Task list.
1. Please print the part of the Leavenworth excerpt that begins at the words "I cannot believe" and stops after "time scarlet letter.", copying it word for word.
2. Summarize the Leavenworth excerpt in two sentences.

Excerpt.
## Begin

Updated: Nov 9, 2023

Spending my last week here at Leavenworth.

I cannot believe I am actually leaving this place. I remember when I first got here ...there was no need to think about leaving because it was so far away. Well now it is here and I don't know what to think. I know I have had it easy compared to some of my favorite people here who have been down for years. But overall, this was a crazy experience. I have said this before I am one of those weird people that like to do crazy things (experiencing things on all levels). I might have wanted to go to a prison just to say I did it. Assuming I could have done it for a short time period with no life time scarlet letter.

Let me say this about Prison. It is a massive waste of time and money. Prison is supposed to rehabilitate people and for the vast majority it fails miserably. Most of us sit around and watch TV, read, exercise, etc....The other half do drugs/drink or become far better criminals than when they got here. There is supposed to be programing (classes) but there isn't (the lack of programing is mindboggling...I don't know of a single BOP institution that actually lives up to 10% of what it claims it does). I won’t bang on about the system except to say that I think prisons are here for the people that aren't in them. They are here to make the public feel comfortable (comfortable about punishing people, safety, etc.). They certainly don't help most of the inmates. That being said. Prison worked for me. Not the rehabilitation part...but the "wow... I'm going to prison part." There is nothing like going to prison to make you get your act together.

## End

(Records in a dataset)
## Begin

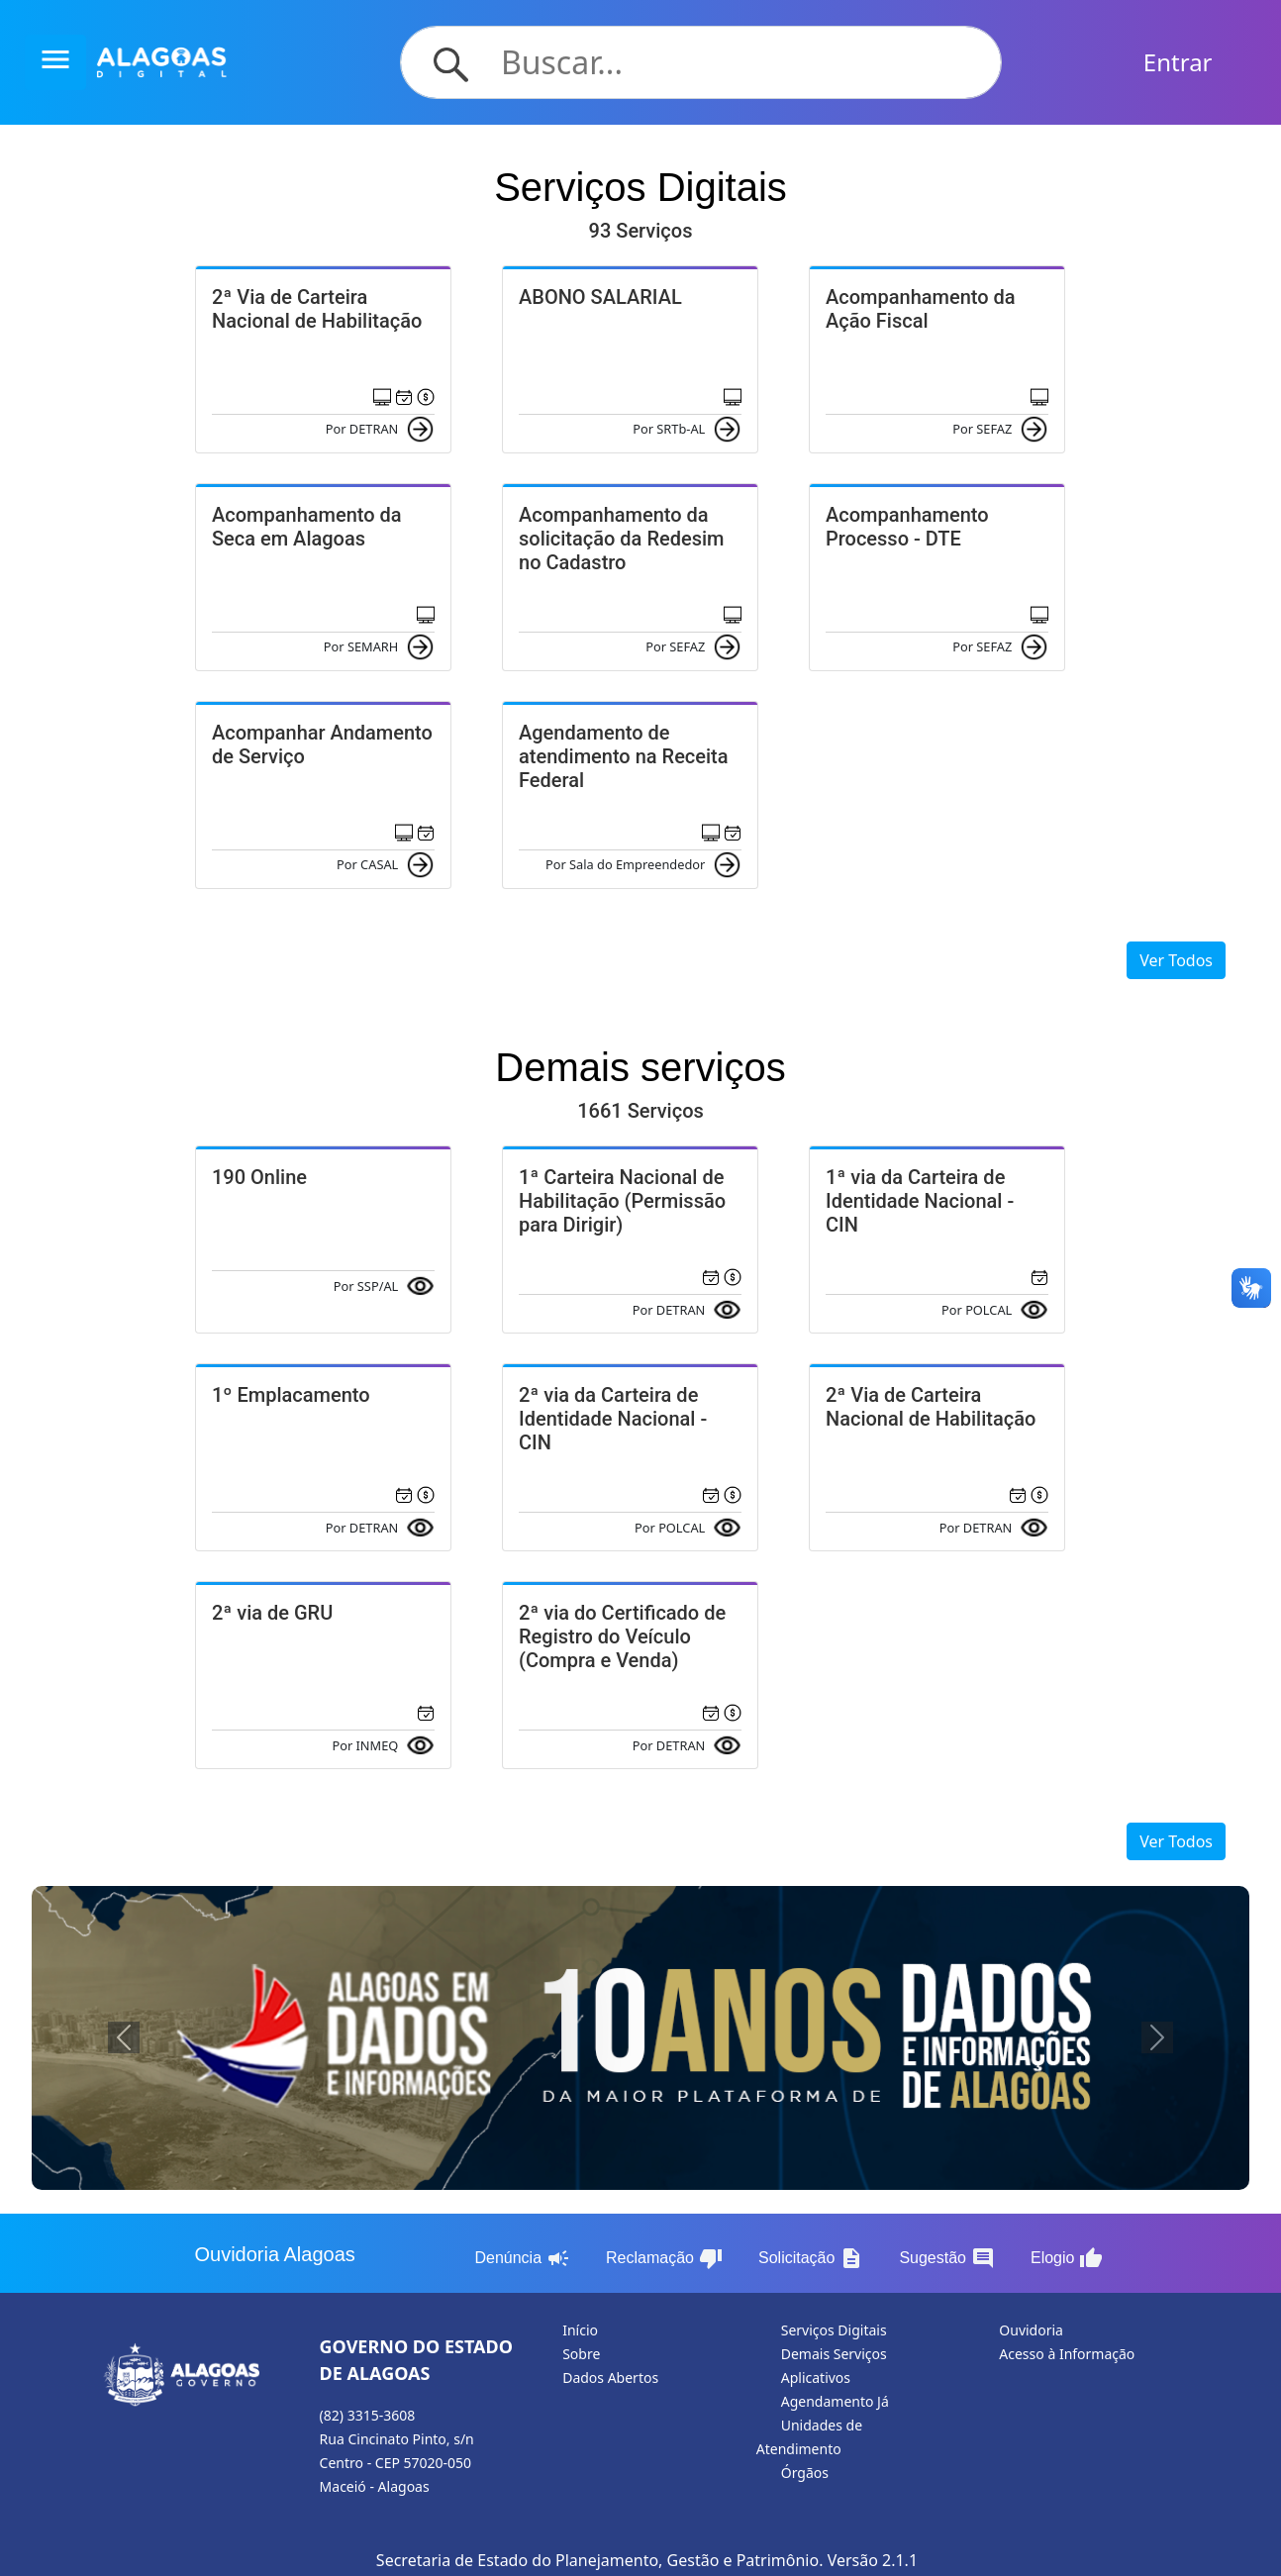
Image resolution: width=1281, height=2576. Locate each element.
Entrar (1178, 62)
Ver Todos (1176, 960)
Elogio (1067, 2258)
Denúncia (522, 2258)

## End
## Begin

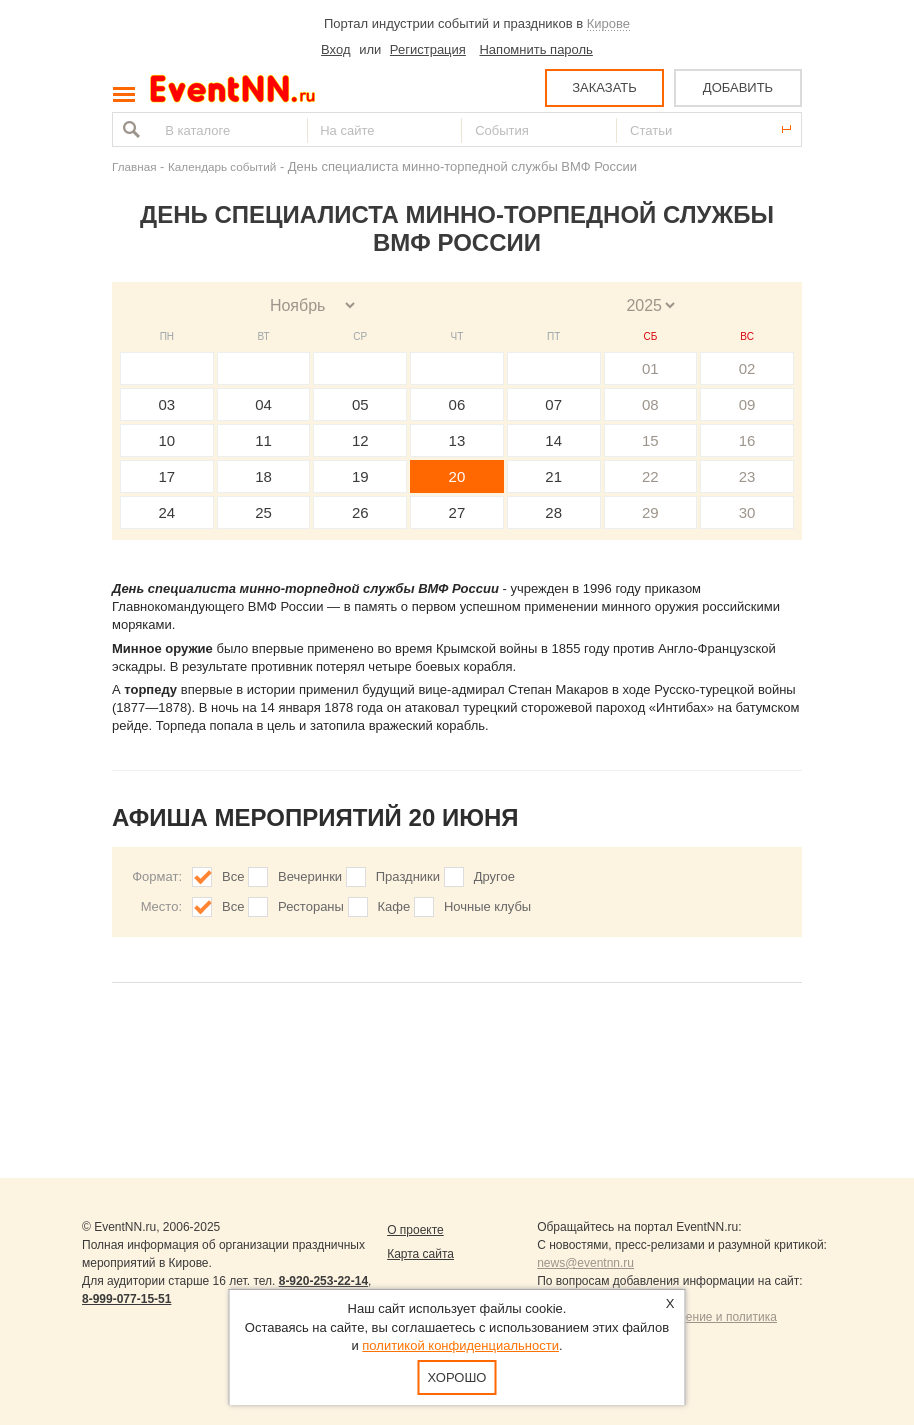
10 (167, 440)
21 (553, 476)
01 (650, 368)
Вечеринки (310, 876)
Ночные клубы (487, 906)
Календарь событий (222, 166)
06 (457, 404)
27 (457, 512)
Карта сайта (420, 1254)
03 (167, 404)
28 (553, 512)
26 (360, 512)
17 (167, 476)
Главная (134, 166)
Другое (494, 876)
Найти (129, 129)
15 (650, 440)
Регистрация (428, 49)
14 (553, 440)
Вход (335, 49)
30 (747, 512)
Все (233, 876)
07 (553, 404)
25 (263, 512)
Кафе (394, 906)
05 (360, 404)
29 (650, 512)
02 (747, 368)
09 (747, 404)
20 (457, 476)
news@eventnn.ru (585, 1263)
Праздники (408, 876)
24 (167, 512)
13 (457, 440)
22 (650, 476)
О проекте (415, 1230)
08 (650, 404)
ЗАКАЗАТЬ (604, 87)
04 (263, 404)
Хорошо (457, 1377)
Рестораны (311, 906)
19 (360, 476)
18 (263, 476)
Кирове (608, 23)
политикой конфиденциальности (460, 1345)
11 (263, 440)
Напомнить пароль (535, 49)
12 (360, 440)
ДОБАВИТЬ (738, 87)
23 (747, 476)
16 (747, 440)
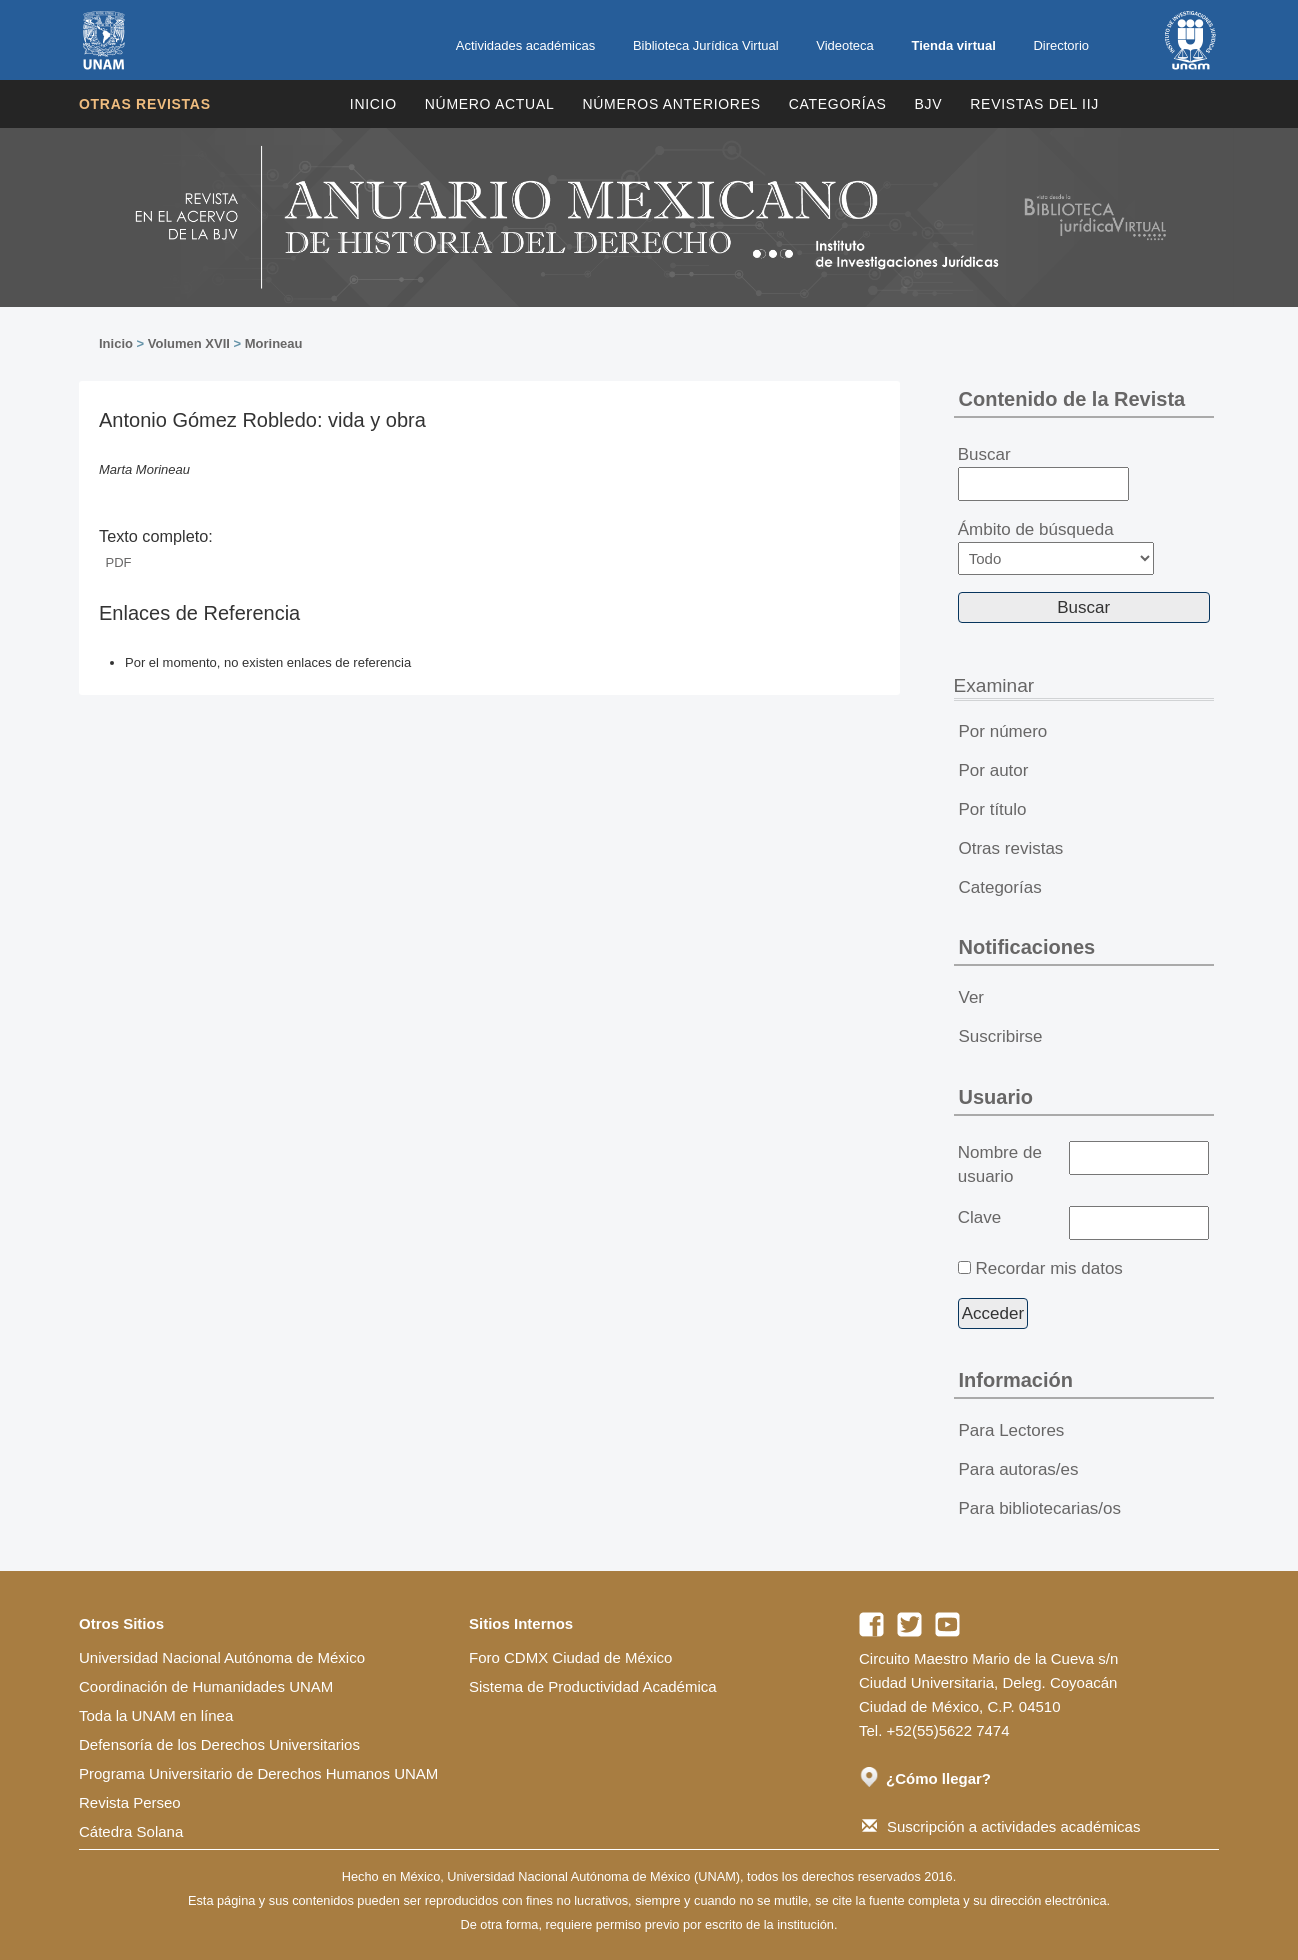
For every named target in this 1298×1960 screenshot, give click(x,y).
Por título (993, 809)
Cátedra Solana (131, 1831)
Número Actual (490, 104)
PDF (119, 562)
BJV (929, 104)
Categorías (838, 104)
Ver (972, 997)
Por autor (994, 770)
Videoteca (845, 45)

## End
## Begin

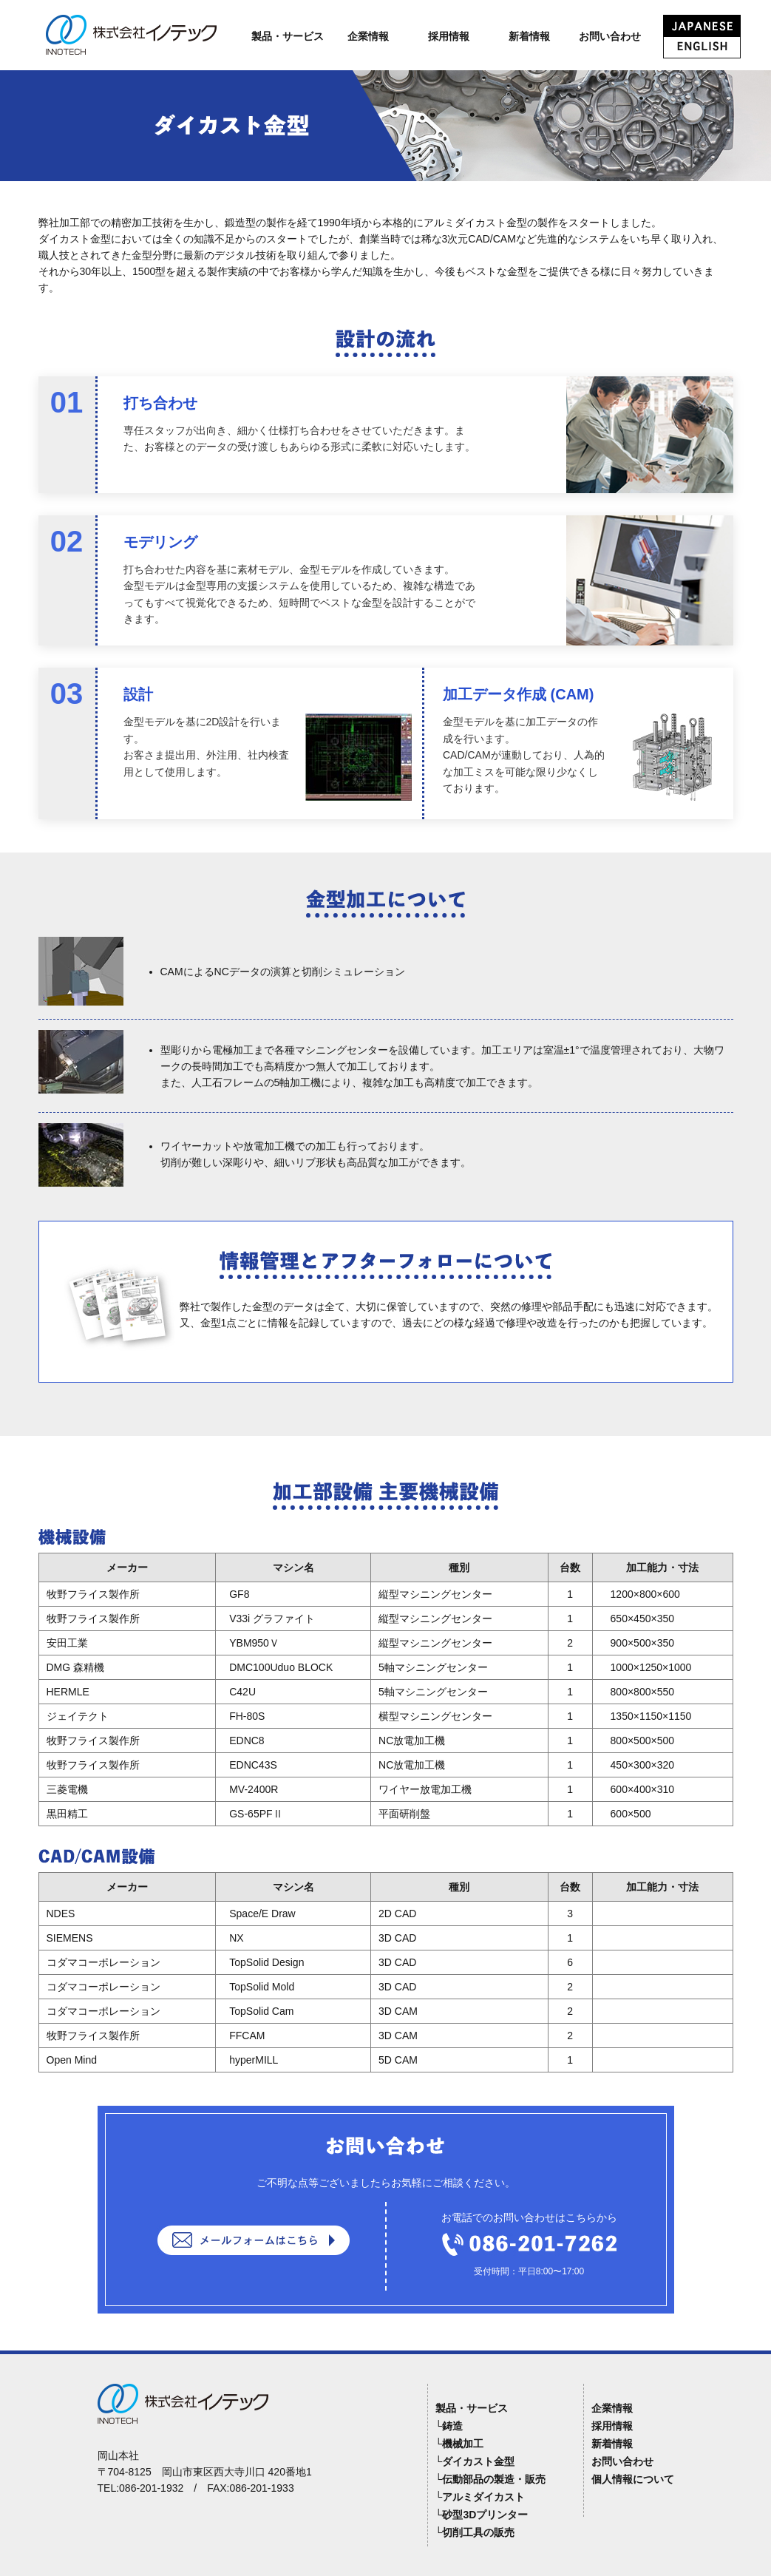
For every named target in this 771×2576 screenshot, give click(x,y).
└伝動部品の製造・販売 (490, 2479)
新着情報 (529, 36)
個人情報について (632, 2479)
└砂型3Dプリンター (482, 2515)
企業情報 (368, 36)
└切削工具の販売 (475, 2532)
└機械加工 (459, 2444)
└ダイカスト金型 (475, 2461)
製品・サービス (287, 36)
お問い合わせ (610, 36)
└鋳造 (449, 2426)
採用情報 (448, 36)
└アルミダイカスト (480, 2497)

## End

Replies.
1.
I cannot believe I am actually leaving this place. I remember when I first got here ...there was no need to think about leaving because it was so far away. Well now it is here and I don't know what to think. I know I have had it easy compared to some of my favorite people here who have been down for years. But overall, this was a crazy experience. I have said this before I am one of those weird people that like to do crazy things (experiencing things on all levels). I might have wanted to go to a prison just to say I did it. Assuming I could have done it for a short time period with no life time scarlet letter.

2. The writer is spending a last week at Leavenworth, can hardly believe the time to leave has come, and calls the stay a crazy experience, though easier than it has been for some who have been down for years. The writer calls prison a massive waste of time and money that fails to rehabilitate most people and exists mainly to make the public comfortable, yet says it worked for the writer because going to prison makes you get your act together.